小島慶子,2017,解縛──母の苦しみ、女の痛み,新潮社(Kindle版).(12.3.24)

母親の憑依、屈折した子供時代、15歳からの摂食障害。女子アナとしての挫折、男社会の理不尽。鋭い筆致で自らを見つめた魂の手記。理想を押しつけ、娘を思い通りにしようとする母。憧れと恐れを抱かせる9歳年上の姉。女たちの軋轢に向き合わなかった父。絶望感から私は15歳で摂食障害に陥った。自立を求めて「女子アナ」になるが、男性社会のなかで挫折と理不尽を経験。育児をきっかけに不安障害を発症し、死を願うまでに。そんな私を救ったのは――。鋭い客観性で自らを見つめ、包み隠さずつづった衝撃の手記。

 本書では、親への呪詛が延々と綴られている。

 わたしも、過保護・過干渉の母親と、酒が入ると暴言を吐きまくり、ときには母に暴力を振るう父親を忌み嫌い、大学進学のため親元を離れる前までは大喧嘩を繰り返したものだが、小島さんの親を裁く言葉はこれ以上ないというくらい辛辣を極める。

 母と姉の関係は、女同士という感じでした。父との夫婦関係の悩みまで打ち明けて、母はずいぶんと姉に依存していたようです。自尊心が高く警戒心の強い母は、長女を絶対に裏切らない女友達の代用にしていたのでしょう。一人目は友達の代わり、二人目は自分の身代わり。母にとって娘は他者ではなく、自分を受け入れてくれる地続きの安全地帯であって欲しかったのかもしれません。それは子供の居場所がどこにもなくなるということなのですが、それにも気がつかないほど、母は孤独だったのだと思います。あの時代に限らず今に至るまで、仕事に邁進する夫と孤独を深める妻、その孤独を埋めるための道具になる子供、という構図は定番なのかもしれません。どこにも、子供の領分はないのです。

 母の料理を食べないと生きていけないということは、毎日母との言い争いをしていた私にとっては敗北であり、母の支配に屈することでもありました。自分に干渉し土足で自尊心に踏み込んで来る人間を激しく憎み拒みながらも、結局はその人物が作った料理を食べて生きるしかないのは、胃袋を介した陵辱と同じことでした。
 母は毎日の献立を考え、料理を作り、片付けることを苦行のように繰り返しながら、ちょっとした工夫を得意げに披露しました。今思うと家事労働のキツさをこぼし、味付けの工夫を自慢するなんてよくいる無邪気なお母さんですが、当時の私にとってそれは「これだけ苦労して食べさせてやっているのだから感謝しなさい」という貸し付け書であり、取り立てであると感じられたのです。

*小問*.
本文のうち「母親の憑依、屈折した子供時代」を含む語句で始まり「本書では、親への呪詛が延々と綴られている。」で終わる部分を、「手記」を「回想録」に置き換えて書き直してください。

*提供資料*.
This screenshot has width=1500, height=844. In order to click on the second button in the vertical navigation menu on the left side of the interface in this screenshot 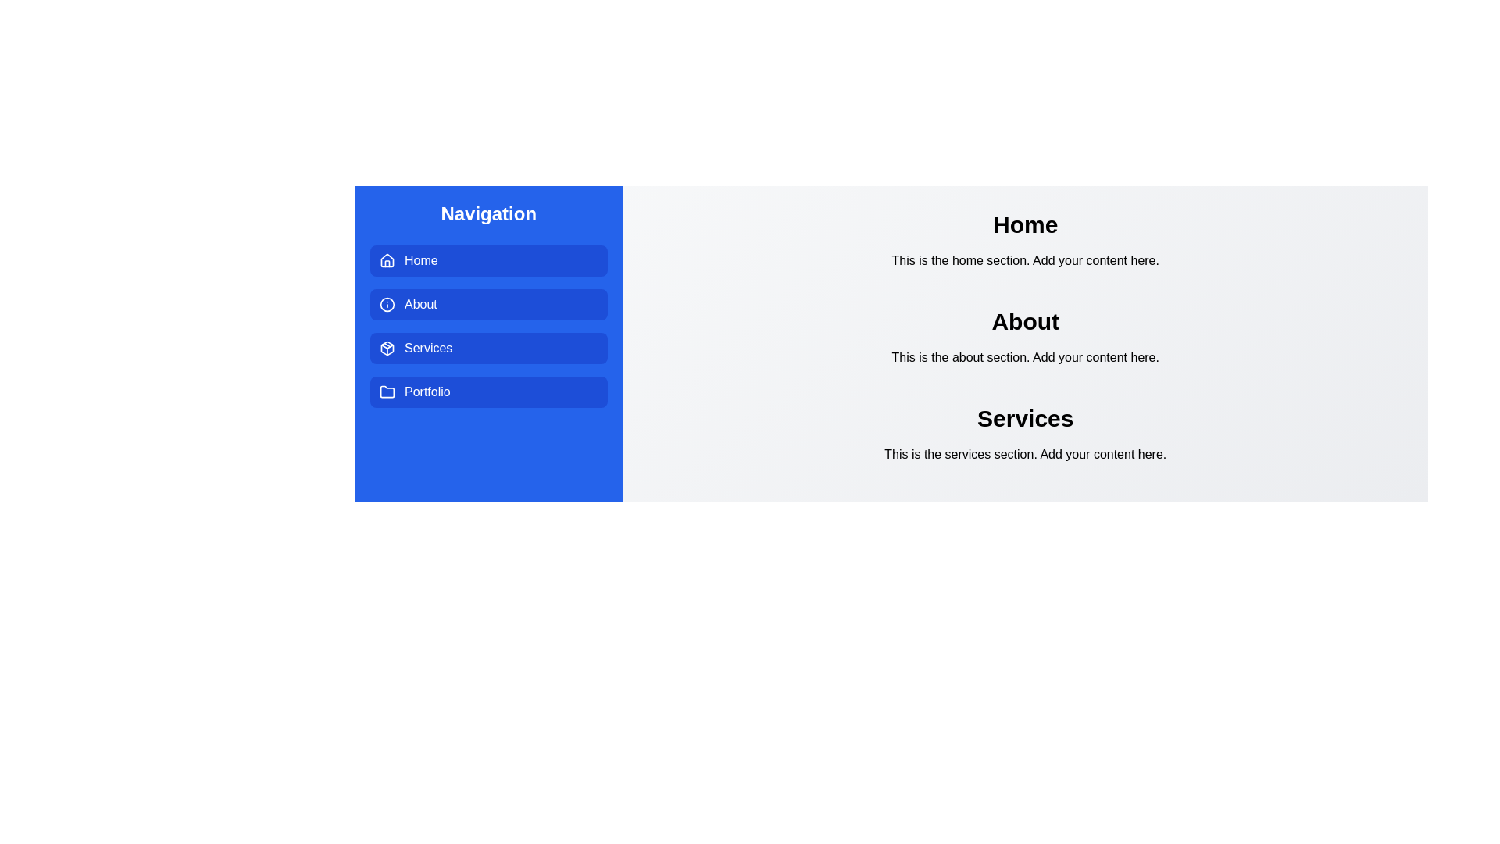, I will do `click(487, 304)`.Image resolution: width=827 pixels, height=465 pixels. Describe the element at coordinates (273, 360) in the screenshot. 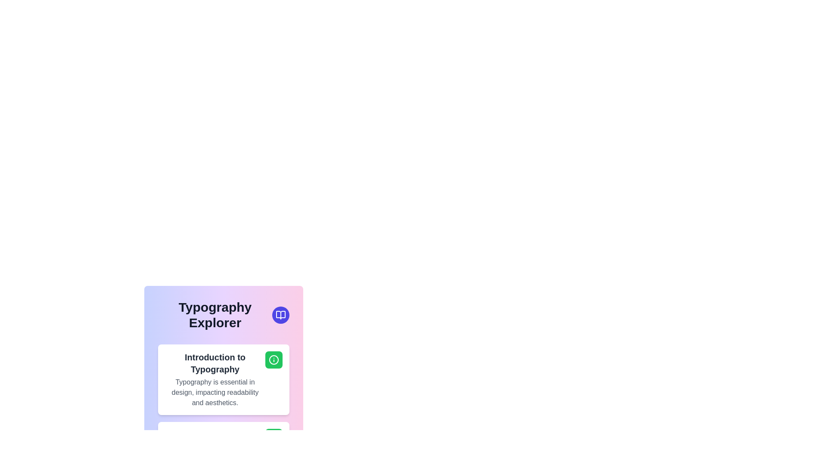

I see `the iconic button located in the bottom right corner of the 'Introduction to Typography' card` at that location.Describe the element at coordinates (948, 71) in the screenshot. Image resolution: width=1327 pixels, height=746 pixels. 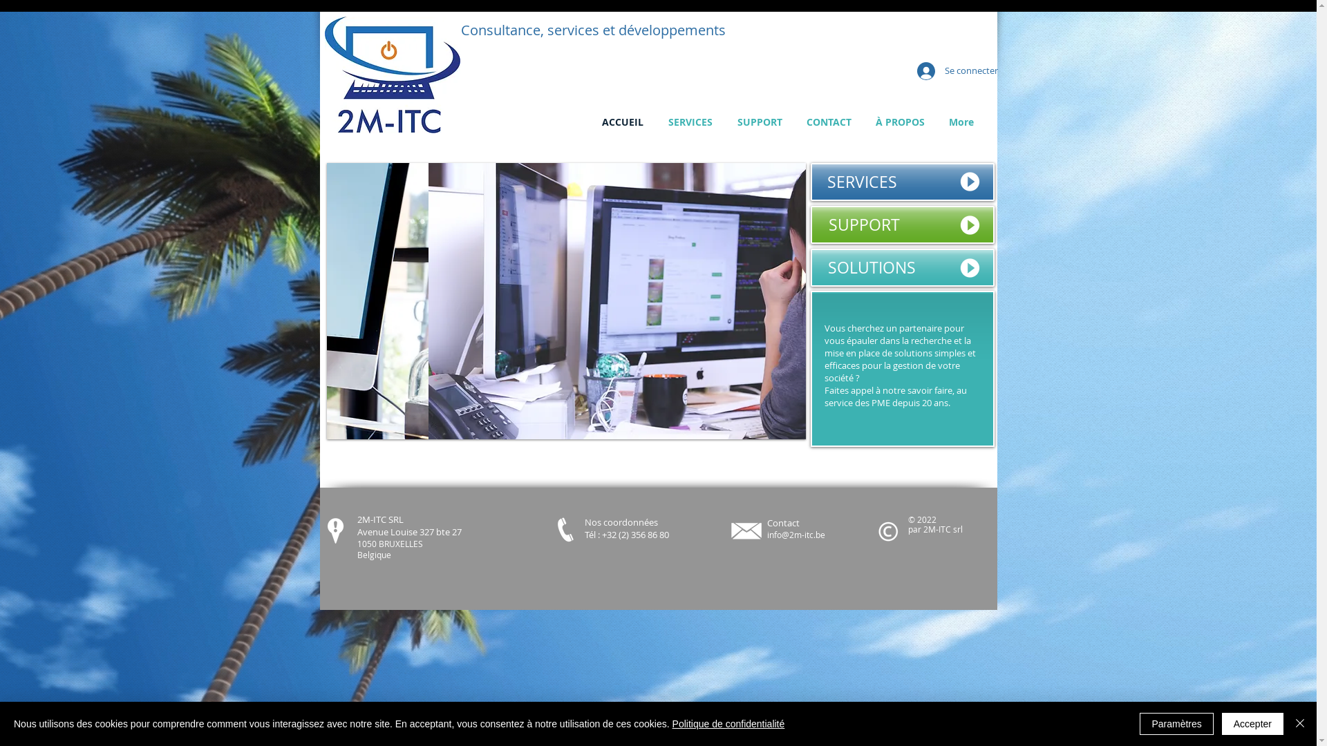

*解答*.
母親の憑依、屈折した子供時代、15歳からの摂食障害。女子アナとしての挫折、男社会の理不尽。鋭い筆致で自らを見つめた魂の回想録。理想を押しつけ、娘を思い通りにしようとする母。憧れと恐れを抱かせる9歳年上の姉。女たちの軋轢に向き合わなかった父。絶望感から私は15歳で摂食障害に陥った。自立を求めて「女子アナ」になるが、男性社会のなかで挫折と理不尽を経験。育児をきっかけに不安障害を発症し、死を願うまでに。そんな私を救ったのは――。鋭い客観性で自らを見つめ、包み隠さずつづった衝撃の回想録。

 本書では、親への呪詛が延々と綴られている。